As usual for Bankaku's premium standards, the cracker was very crispy and crunchy, with a fine sandy texture, akin that which comes from soft shell crab or prawn shells that are deep-fried until they are edible then powdered.

It is typical to their other seafood senbei, but not typical to other brands of rice cracker. I'm not sure if it comes from actually including ground seafood shell inside, but it was a very pleasant fine-sandy crisp.

Japanese Snow Crab Cracker (Zuwaigani Senbei) by Bankaku - cracker texture

There was a very strong seafood crab fragrance that permeated the air upon opening the small packet, almost like I had opened a whole bag full of fresh barbequed seafood snacks. 

Taste-wise, the crab flavour was akin to a strong and fresh sea-salt crab taste, and it permeated the whole cracker strongly. Think of those dried pure squid or fish strips sold as snacks in stores, but without a fishy taste and with a more crab-like taste.

This is the ingredients list (click image to enlarge).

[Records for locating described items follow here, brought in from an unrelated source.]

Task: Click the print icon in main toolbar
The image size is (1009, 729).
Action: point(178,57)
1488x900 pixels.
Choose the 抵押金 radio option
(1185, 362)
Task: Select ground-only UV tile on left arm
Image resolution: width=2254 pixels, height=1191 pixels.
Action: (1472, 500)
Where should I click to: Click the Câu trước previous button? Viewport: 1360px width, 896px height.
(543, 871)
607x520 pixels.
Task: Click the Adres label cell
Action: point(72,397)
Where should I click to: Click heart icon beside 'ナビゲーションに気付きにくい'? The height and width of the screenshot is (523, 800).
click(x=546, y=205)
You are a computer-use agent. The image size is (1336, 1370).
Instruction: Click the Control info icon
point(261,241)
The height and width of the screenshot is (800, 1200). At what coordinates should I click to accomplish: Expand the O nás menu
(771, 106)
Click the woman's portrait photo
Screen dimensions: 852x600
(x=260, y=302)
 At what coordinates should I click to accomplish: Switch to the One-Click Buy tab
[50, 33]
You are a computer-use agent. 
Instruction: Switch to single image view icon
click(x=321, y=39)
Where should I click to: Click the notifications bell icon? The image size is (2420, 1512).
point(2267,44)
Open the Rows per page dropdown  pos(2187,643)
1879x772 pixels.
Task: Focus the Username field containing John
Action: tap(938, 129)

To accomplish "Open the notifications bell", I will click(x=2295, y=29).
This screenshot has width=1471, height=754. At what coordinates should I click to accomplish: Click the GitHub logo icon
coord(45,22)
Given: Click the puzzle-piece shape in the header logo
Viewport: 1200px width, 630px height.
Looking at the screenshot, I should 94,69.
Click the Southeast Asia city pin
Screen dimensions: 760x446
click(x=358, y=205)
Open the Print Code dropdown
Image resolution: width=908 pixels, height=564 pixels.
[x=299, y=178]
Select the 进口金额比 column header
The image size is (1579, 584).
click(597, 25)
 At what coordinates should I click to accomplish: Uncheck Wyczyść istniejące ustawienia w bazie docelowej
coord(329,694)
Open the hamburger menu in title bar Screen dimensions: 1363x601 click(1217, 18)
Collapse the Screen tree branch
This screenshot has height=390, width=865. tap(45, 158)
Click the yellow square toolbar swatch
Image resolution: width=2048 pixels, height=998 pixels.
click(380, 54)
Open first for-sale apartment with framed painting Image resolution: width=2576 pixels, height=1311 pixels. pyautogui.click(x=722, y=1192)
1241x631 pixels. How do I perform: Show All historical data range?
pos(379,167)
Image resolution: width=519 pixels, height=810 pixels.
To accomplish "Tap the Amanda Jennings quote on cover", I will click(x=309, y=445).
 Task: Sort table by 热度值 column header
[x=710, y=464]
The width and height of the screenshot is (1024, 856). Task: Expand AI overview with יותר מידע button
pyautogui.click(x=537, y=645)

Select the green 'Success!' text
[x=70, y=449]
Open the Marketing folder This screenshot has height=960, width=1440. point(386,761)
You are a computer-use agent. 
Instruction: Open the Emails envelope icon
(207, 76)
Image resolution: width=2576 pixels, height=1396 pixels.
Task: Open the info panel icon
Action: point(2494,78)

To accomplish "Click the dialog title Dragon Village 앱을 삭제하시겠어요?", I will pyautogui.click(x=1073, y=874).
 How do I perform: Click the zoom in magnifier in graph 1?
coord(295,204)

Japanese Snow Crab Cracker (Zuwaigani Senbei) by Bankaku - ingredients list

The translation is: Zuwaigani (snow crab), starch, prawn, vegetable oil, sugar, salt, flavouring, red yeast colouring. As you can see, it's possible that some of the colouring came from the red yeast additive. Also, they added some prawn, so that could explain the richer seafood flavour. Finally, their senbei crackers just use starch - no rice or wheat flour.

Overall, it was a very premium gourmet snack that is good for gift-giving, as long as no one is allergic to seafood.